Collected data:
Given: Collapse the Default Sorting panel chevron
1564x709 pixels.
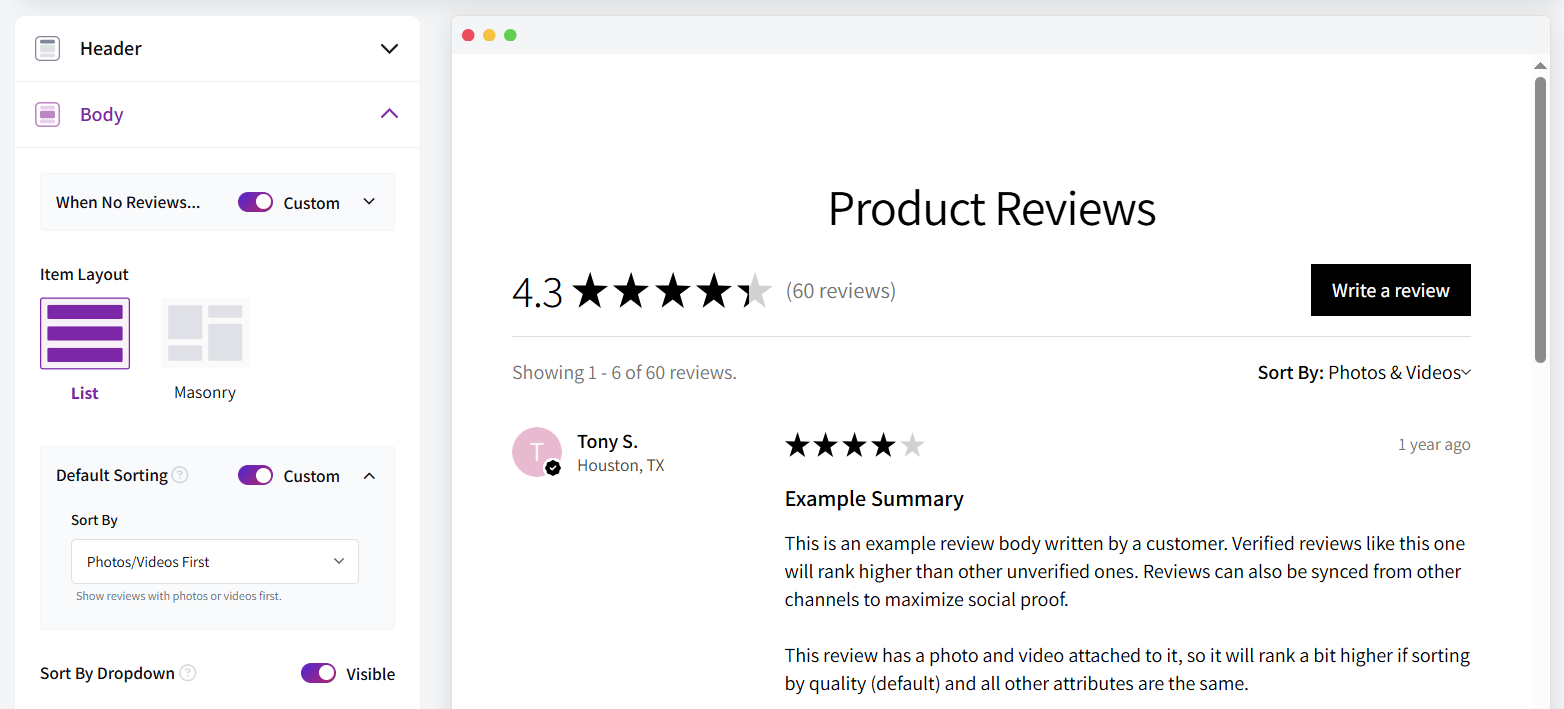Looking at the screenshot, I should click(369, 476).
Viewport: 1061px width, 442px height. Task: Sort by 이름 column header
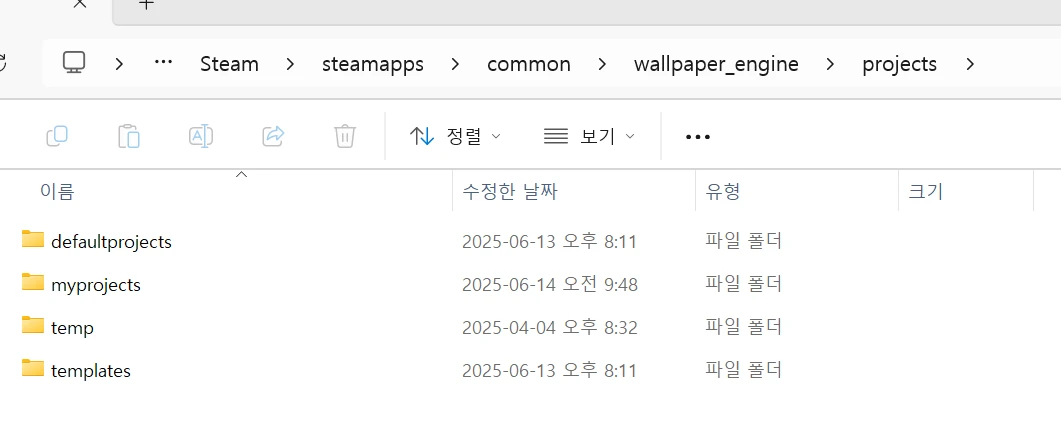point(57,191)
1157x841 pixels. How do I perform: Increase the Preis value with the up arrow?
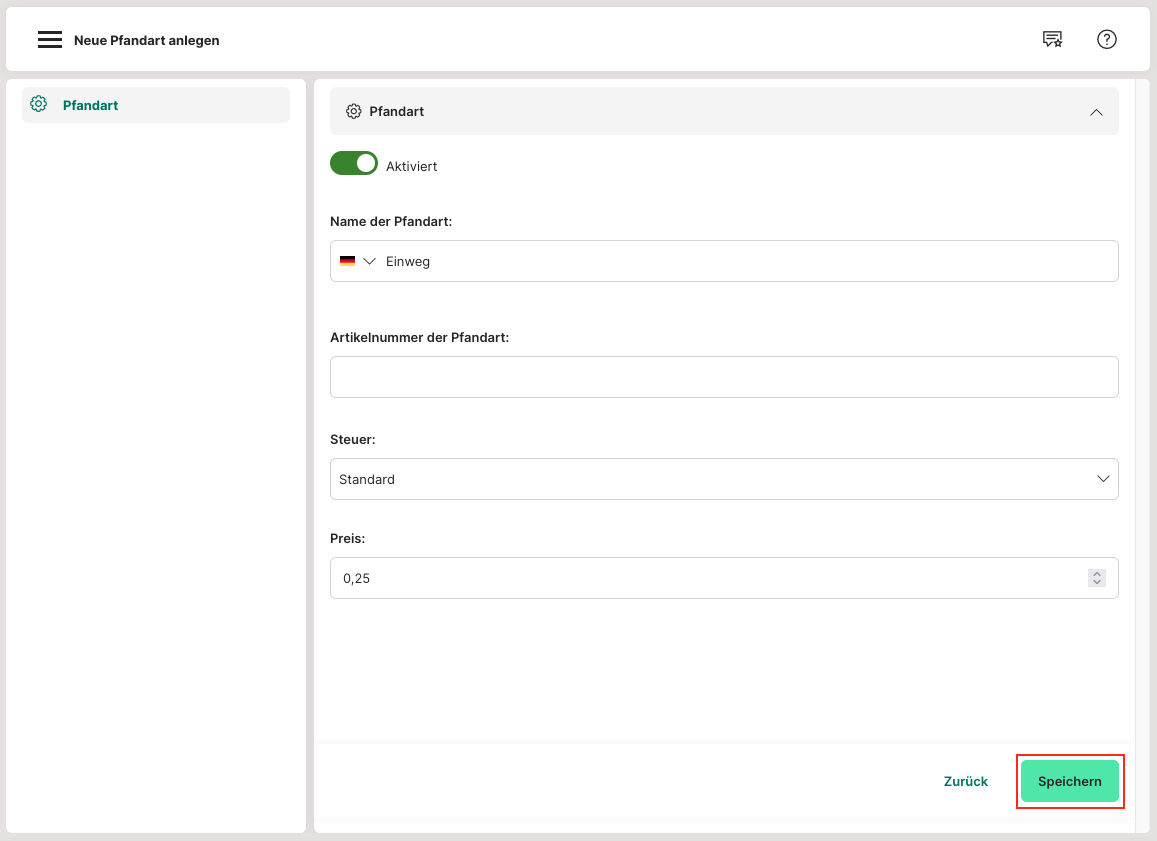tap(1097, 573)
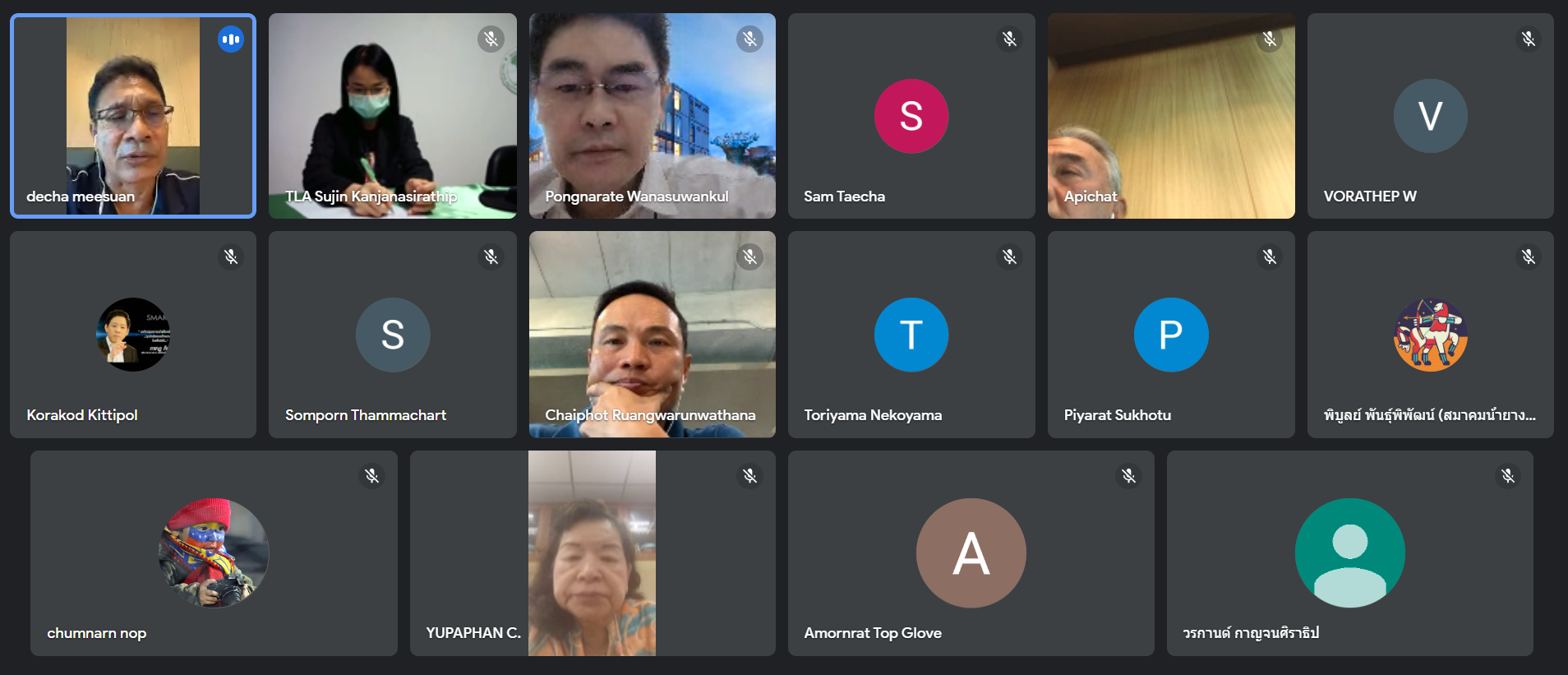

* _TO DO_
Your copy should hold all the data word for word. It should hold no pictures.

* _TASK ANSWER_
Given: Collapse the Default Sorting panel chevron
1564x709 pixels.
Looking at the screenshot, I should click(369, 476).
Viewport: 1061px width, 442px height. Task: Sort by 이름 column header
point(57,191)
1157x841 pixels. How do I perform: Increase the Preis value with the up arrow?
tap(1097, 573)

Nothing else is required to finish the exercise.